Pourquoi tant de retard ? C’est l’une des questions que nous aurions aimé poser à l’Anah. Mais nos demandes sont restées lettre morte. On peut imaginer que la refonte importante de MaPrimeRénov’ au 1er janvier 2024, avec cette volonté de concentrer les aides sur les rénovations d’ampleur – cumulant plusieurs gestes de travaux – a pu compliquer les mises à jour de logiciel. S’est ajouté à cela le rétropédalage du gouvernement. Face à la chute de 40 % des demandes d’aides MaPrimeRénov’ sur les 2 premiers mois de l’année (par rapport à la même période en 2023), il annonçait mi-mars un réajustement en cours des dispositifs d’aides.

Reste à connaître le nombre de dossiers MaPrimeRénov’ dont l’instruction est actuellement en pause. Massif, comme le laisse entendre notre artisan corrézien, qui craint que les chantiers ne sortent tous en même temps au point de créer un embouteillage. « Une partie seulement des dossiers sont aujourd’hui bloqués, tempère Aurélien Déjean. Il s’agit de ceux concernant le parcours MaPrimeRénov’ accompagné et dont les demandeurs ont des revenus considérés comme modestes ou très modestes. C’est un héritage des dispositifs précédents mais pour ces profils, les dossiers passent par une commission de délibération au sein des délégations locales de l’Anah. Et ce sont celles-ci qui, bien souvent, n’ont pas pu se tenir depuis le 1er janvier. »

Lancer au plus vite l’année

Quoi qu’il en soit, ces délais d’instruction qui s’allongent ne sont qu’un des couacs du moment autour de MaPrimeRénov’. « Depuis l’automne dernier, puisque le gouvernement annonçait des aides massives sur ces rénovations d’ampleur au 1er janvier, de nombreux propriétaires avaient reporté leur projet de rénovation », explique Léana Msika, responsable des affaires publiques à Doremi, entreprise qui, comme Soliha, accompagne les propriétaires dans leur projet de rénovation d’ampleur.

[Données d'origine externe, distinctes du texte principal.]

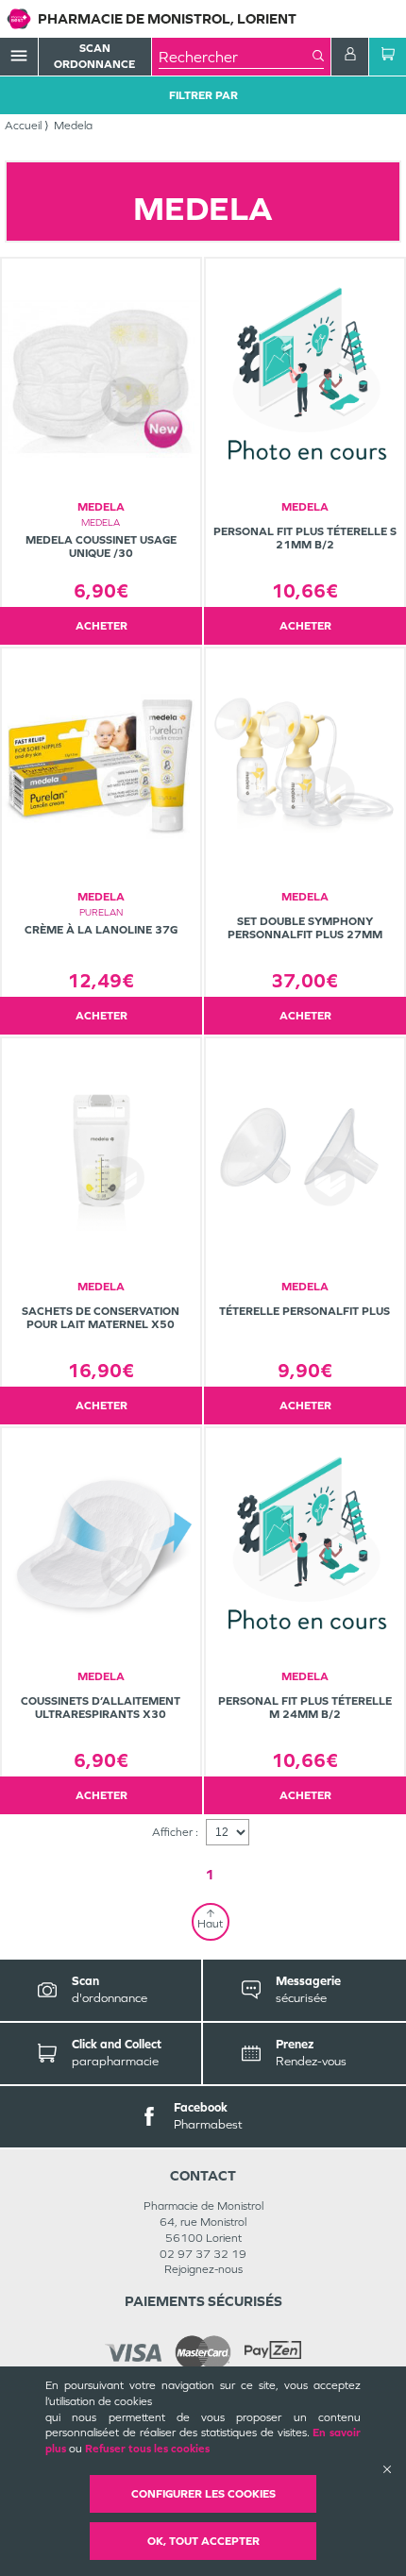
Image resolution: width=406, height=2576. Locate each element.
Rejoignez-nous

Mais pour toucher ces aides massives, MaPrimeRénov’ accompagné, le nouveau parcours dédié aux rénovations d’ampleur, impose d’être accompagné par un professionnel « Mon Accompagnateur Rénov » (MAR). Ce nouvel intermédiaire, qui peut être un opérateur public ou privé, est présenté comme un tiers de confiance neutre, présent pour accompagner les ménages à chaque étape de leur projet de rénovation. Début mars, seulement 400 structures étaient agréées MAR. Certes, elles représentaient plusieurs milliers d’accompagnateurs. « Mais c’est encore bien trop peu, reprend Léana Msika. Faute de pouvoir en trouver un, de nombreux ménages avec lesquels Doremi est en contact nous disent qu’ils ne peuvent même pas encore déposer leur dossier de demande d’aides. »

Mi-mars, le gouvernement annonçait une simplification de la procédure d’agrément pour sortir au plus vite les 650 dossiers de structures en cours de traitement. De quoi laisser espérer du mieux dans les semaines à venir ? Aurélien Déjean préfère en tout cas dédramatiser la situation : « Ce changement de paradigme – des rénovations par geste aux rénovations d’ampleur – va dans le bon sens mais implique forcément des tâtonnements au départ, estime-t-il. Sans doute, cette transition aurait pu être faite plus en douceur et mieux anticipée. Ce qu’il faut désormais est d’arrêter de tergiverser et lancer au plus vite l’année. »

Initialement, le gouvernement visait les 200 000 rénovations d’ampleur en 2024 contre 71 613 en 2023. Cet objectif a déjà été raboté à 140 000, ce qui reste ambitieux au regard du retard pris en ce début d’année.